The Italian press reports that a new investigation into adulterating wines is underway in Tuscany, this time mostly in areas producing Chianti. Italy's financial police, in collaboration with investigators from the Ministry of Agriculture, late last week began questioning winemakers and visiting wineries, primarily in the area of Chianti Classico as well as fringe Chianti appellations around the famous region.
The investigation appears to still be in the preliminary stages. Reports estimate that 10 million liters have already been impounded, and 42 wineries have been visited. In addition, another 17 individuals, mostly wine merchants and enologists, have been interviewed. But as in past investigations, the authorities tend to impound wine first and then try to ascertain its legality afterward.
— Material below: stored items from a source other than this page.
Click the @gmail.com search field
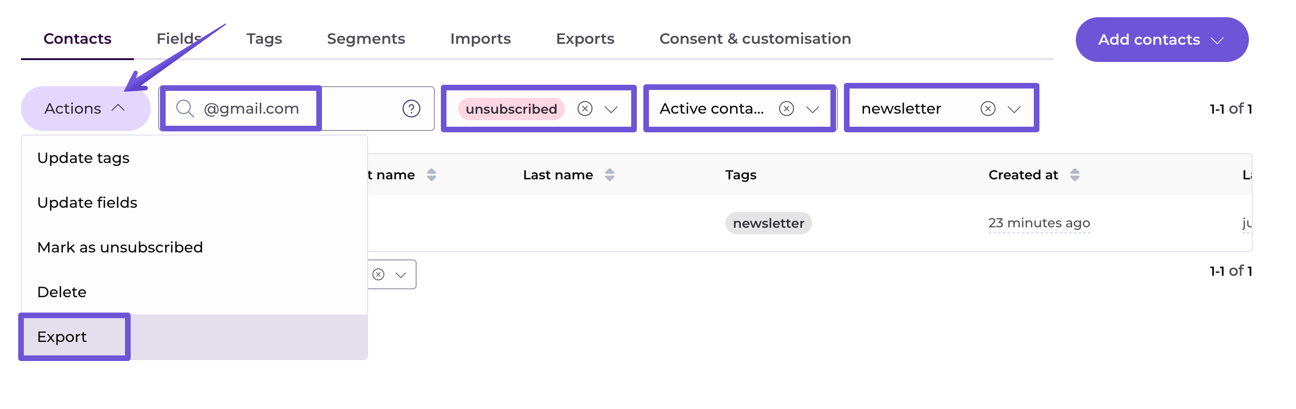Viewport: 1296px width, 409px height. (x=252, y=109)
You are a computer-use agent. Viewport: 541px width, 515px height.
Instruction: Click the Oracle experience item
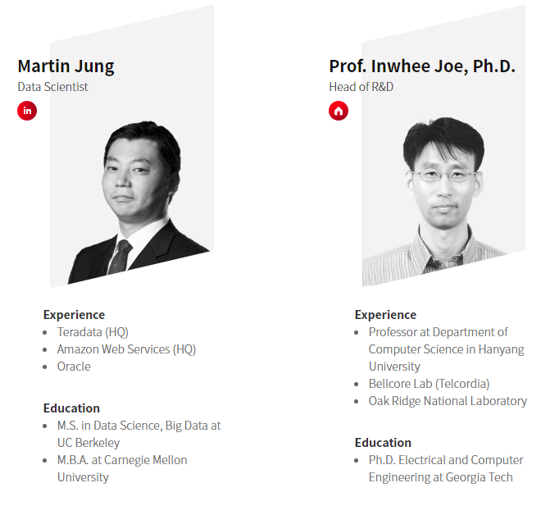[74, 367]
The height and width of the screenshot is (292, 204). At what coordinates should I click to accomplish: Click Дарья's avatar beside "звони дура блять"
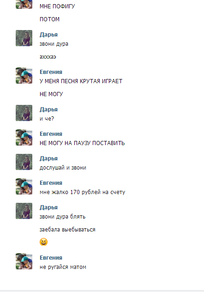pyautogui.click(x=24, y=211)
The Guardia di Finanza di Siena, the same government office that checked Brunello di Montalcino producers for close to two years for alleged wine adulteration, is spearheading the investigation. It claims that some producers are using wine from outside of their appropriate appellations in Denominazione di Origine Controllata (DOC) and Denominazione di Origine Controllata e Garantita (DOCG) wines. Moreover, wines from outside of Tuscany are being sold as the region's Indicazione Geografica Toscana (IGT), it claims.
"This is all politically motivated," said one winemaker in Chianti Classico, who asked not to be named. "They have no evidence, in my opinion."
I think that for well-known names in Tuscany this may be the case, but for as long as I can remember drinking Italian wines, I have heard stories about juice from the south of Italy being used to improve Tuscan reds. I have even seen tanker trucks delivering wines in the night in Tuscany. It could all be legal. Who knows for sure?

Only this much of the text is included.